Although mujadara is typically served as a side dish, I often eat it as a vegetarian entrée. Mujadara is vegan, when made as written below. If you are eating this as a main dish and you don’t mind adding dairy, try topping it with some Greek yogurt along with the caramelized onions. This simple and delicious modification truly makes it a filling meal.
Mujadara – Lentils and Rice with Caramelized Onions
- 2 cups white basmati rice
- 1 cup brown lentils
- 2 teaspoons ground cumin
- 1/3 cup extra virgin olive oil, divided
- 2 bay leaves
- 2 strips lemon peel, about 2 inches long each (just the yellow part of the peel, not the white pith)
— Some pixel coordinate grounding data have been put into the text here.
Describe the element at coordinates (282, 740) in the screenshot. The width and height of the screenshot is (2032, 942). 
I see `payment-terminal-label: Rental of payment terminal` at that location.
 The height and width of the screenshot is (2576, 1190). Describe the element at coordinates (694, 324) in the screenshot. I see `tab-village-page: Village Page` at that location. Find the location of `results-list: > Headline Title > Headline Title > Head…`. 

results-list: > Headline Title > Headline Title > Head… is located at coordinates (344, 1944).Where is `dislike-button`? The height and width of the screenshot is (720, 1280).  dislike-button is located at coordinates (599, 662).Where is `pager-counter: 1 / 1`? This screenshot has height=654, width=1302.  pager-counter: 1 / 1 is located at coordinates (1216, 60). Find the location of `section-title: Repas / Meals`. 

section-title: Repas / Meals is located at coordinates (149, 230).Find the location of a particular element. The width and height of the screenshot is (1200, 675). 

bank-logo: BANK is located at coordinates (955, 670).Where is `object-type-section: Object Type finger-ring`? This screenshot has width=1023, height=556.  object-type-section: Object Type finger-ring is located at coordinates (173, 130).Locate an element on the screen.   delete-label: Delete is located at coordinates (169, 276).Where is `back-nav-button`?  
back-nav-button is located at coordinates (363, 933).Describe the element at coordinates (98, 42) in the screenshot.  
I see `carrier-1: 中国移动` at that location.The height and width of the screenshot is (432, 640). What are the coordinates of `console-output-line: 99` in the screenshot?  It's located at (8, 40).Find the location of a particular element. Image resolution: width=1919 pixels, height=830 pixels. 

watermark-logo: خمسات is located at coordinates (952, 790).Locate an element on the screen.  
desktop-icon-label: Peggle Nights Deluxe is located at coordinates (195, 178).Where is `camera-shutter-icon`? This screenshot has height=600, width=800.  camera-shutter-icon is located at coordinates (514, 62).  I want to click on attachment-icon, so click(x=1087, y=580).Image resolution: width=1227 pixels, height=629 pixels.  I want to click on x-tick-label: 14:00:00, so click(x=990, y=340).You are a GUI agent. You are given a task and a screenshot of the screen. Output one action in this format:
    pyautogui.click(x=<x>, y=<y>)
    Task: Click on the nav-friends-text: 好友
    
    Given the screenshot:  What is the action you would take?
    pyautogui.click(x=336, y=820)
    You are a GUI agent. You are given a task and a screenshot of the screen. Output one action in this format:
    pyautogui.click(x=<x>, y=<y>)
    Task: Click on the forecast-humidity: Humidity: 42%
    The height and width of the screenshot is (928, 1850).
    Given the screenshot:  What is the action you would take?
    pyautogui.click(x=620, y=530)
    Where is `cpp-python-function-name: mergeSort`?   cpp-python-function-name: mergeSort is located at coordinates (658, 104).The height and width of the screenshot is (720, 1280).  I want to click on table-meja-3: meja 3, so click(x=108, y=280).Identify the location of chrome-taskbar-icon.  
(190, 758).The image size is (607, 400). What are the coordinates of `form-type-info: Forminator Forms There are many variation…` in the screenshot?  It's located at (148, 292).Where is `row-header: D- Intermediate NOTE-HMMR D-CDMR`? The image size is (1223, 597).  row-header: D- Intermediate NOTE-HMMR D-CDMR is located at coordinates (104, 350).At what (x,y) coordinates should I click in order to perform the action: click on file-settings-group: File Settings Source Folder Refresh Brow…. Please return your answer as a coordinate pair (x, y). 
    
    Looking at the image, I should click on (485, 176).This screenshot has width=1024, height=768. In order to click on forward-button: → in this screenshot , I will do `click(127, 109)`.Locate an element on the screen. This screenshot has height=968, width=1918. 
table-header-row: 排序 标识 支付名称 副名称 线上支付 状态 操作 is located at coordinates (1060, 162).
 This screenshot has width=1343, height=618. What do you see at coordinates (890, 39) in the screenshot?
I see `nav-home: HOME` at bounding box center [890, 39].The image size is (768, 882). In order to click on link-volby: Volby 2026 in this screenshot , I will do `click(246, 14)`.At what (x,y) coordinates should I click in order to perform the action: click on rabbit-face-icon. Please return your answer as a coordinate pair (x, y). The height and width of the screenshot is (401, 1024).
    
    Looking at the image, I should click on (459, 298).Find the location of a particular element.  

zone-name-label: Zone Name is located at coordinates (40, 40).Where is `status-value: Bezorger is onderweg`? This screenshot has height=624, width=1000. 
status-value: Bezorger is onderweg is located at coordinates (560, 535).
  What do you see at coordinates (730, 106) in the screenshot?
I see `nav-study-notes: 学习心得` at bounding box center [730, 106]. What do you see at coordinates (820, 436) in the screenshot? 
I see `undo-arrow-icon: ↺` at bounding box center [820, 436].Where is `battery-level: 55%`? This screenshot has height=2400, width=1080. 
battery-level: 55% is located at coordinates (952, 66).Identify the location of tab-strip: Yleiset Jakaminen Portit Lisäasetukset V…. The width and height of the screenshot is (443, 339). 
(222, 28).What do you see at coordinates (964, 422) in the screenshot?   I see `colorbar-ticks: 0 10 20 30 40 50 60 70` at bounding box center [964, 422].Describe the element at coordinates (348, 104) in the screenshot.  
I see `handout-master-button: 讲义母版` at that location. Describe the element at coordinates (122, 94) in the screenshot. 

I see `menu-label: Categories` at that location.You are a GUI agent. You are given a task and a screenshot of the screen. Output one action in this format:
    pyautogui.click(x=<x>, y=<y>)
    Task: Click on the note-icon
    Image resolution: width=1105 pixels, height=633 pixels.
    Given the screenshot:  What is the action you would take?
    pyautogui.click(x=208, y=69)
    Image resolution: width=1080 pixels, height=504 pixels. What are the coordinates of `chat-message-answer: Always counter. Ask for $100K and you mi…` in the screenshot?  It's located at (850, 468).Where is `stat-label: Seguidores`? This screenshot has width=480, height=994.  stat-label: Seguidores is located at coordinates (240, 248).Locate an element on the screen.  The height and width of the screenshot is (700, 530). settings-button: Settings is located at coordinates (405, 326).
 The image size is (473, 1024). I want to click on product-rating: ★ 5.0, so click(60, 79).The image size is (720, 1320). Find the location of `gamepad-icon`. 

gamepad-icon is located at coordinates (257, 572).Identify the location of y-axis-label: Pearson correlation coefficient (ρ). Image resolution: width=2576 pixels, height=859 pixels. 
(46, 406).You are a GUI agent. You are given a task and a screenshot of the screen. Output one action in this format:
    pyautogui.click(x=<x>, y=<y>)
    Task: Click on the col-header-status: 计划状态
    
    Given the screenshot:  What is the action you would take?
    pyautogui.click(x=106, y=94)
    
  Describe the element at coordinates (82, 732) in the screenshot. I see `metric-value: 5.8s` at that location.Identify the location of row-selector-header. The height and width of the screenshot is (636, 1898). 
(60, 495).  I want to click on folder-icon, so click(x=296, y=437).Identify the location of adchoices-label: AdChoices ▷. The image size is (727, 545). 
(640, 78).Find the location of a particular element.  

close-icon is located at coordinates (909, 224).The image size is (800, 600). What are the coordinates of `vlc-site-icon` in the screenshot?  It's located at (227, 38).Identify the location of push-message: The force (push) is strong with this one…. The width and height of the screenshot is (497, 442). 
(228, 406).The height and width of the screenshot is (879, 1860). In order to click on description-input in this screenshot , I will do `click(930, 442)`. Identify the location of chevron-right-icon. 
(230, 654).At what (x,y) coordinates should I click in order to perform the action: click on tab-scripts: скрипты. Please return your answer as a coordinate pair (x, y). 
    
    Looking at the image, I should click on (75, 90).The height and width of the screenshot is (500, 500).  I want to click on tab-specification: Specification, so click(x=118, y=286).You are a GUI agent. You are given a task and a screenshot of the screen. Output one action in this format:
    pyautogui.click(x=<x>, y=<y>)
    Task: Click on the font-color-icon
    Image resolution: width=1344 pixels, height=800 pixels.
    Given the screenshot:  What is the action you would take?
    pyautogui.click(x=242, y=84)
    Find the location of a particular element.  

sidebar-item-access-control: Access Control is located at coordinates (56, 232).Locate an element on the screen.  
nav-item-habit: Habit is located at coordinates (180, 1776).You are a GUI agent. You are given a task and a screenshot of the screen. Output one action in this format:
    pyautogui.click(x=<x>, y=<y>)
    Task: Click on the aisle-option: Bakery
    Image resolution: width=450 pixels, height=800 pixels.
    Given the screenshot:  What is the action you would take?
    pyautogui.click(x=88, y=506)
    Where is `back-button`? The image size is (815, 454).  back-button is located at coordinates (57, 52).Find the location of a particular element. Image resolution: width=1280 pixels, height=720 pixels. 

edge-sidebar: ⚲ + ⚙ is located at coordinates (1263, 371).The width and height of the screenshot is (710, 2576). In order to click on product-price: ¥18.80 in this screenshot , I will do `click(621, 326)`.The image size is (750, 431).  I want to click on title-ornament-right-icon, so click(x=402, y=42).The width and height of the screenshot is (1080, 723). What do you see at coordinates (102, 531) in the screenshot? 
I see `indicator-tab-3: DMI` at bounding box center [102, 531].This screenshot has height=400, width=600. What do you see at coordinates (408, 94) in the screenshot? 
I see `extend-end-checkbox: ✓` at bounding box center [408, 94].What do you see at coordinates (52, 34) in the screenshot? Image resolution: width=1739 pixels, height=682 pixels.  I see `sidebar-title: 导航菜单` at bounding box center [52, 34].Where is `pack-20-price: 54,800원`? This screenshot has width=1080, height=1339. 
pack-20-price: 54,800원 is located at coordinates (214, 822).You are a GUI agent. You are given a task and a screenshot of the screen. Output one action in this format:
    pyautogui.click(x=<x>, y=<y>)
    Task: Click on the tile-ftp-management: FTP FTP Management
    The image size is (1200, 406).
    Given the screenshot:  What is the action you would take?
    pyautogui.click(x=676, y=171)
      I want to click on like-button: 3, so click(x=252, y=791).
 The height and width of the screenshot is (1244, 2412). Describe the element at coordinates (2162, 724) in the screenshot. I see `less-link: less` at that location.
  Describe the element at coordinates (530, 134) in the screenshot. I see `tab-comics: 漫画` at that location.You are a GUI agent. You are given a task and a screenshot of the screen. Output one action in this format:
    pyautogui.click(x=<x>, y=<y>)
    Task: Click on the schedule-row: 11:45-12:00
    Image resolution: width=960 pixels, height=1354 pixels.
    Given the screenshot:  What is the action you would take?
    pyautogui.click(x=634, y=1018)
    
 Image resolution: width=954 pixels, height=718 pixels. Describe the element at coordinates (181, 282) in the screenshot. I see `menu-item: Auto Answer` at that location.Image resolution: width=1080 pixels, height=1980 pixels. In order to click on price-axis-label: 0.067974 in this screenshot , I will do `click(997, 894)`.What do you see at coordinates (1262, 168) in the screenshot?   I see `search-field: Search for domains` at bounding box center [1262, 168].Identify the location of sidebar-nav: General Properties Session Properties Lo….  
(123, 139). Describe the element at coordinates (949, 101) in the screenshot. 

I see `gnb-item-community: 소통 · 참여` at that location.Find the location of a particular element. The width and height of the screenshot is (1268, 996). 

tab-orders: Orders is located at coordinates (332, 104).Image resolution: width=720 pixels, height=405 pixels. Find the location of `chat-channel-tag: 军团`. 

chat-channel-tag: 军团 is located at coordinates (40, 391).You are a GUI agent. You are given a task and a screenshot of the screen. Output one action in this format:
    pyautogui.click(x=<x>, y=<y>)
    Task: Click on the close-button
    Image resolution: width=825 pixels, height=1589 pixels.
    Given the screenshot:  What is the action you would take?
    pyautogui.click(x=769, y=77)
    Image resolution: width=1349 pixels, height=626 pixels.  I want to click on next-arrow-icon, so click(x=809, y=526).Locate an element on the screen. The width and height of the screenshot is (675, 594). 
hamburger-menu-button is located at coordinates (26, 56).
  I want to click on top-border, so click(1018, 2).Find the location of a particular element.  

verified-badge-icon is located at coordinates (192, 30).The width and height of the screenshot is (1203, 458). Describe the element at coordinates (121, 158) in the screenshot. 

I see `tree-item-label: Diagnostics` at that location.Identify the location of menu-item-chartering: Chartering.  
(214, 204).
- 2 large onions, peeled and sliced thin
- 1/2 teaspoon sea salt, more or less to taste
- 1/4 teaspoon black pepper, more or less to taste
- Rinse and sort the rice, removing any small stones or impurities, then cover it with cold water. Cover the bowl with a clean towel, then let the rice soak at room temperature for 1 to 2 hours.
- Rinse and sort the lentils, removing any small stones or impurities.
- In a medium saucepan, bring 4 cups of water to a boil. Add the lentils. Reduce heat to medium and simmer the lentils till they are tender, but not soft or mushy (about 15 minutes). Remove from heat and drain, then rinse in a colander with cold water.
- Drain and rinse the soaked rice until the water runs clear.
- In a large pot, heat 1/4 cup olive oil over medium heat until hot enough for frying. Add the lentils to the pot along with the cumin, 1/2 tsp salt, and 1/4 tsp pepper. Sauté for 2 minutes.
- Add the drained basmati rice to the pot and stir. Turn heat to low.
- Rinse out the smaller saucepan where you cooked the lentils and pour in 3 cups of water. Bring to a boil, then carefully pour the boiling water into the larger pot over the lentils and rice. Stir, then raise heat on the large pot to medium high. Add bay leaves and lemon peel to the pot and bring water to a boil. Cover the pot. Reduce heat and let the rice steam at a low simmer for 20 minutes, or until all the liquid is absorbed.
- Meanwhile, heat up 1 tablespoon olive oil in a nonstick skillet. Fry the onion slices over medium or medium low heat, stirring occasionally, until they are soft and nicely caramelized. This is a slow process, and can take 30 minutes to 1 hour depending on how deeply caramelized you want them. Add water as needed to prevent burning or sticking.
- After 20 minutes turn off the rice, uncover the pot, fluff the rice with a fork, cover the pot again and let it steam for another 15 minutes.
- Fluff the mujadara with a fork again. Season caramelized onions with salt and pepper. Serve mujadara topped with the caramelized onions. If you like the flavor of butter, you can substitute melted butter or ghee for olive oil in this recipe. If you do this, please keep in mind that the dish becomes a dairy dish, rather than vegan or parve.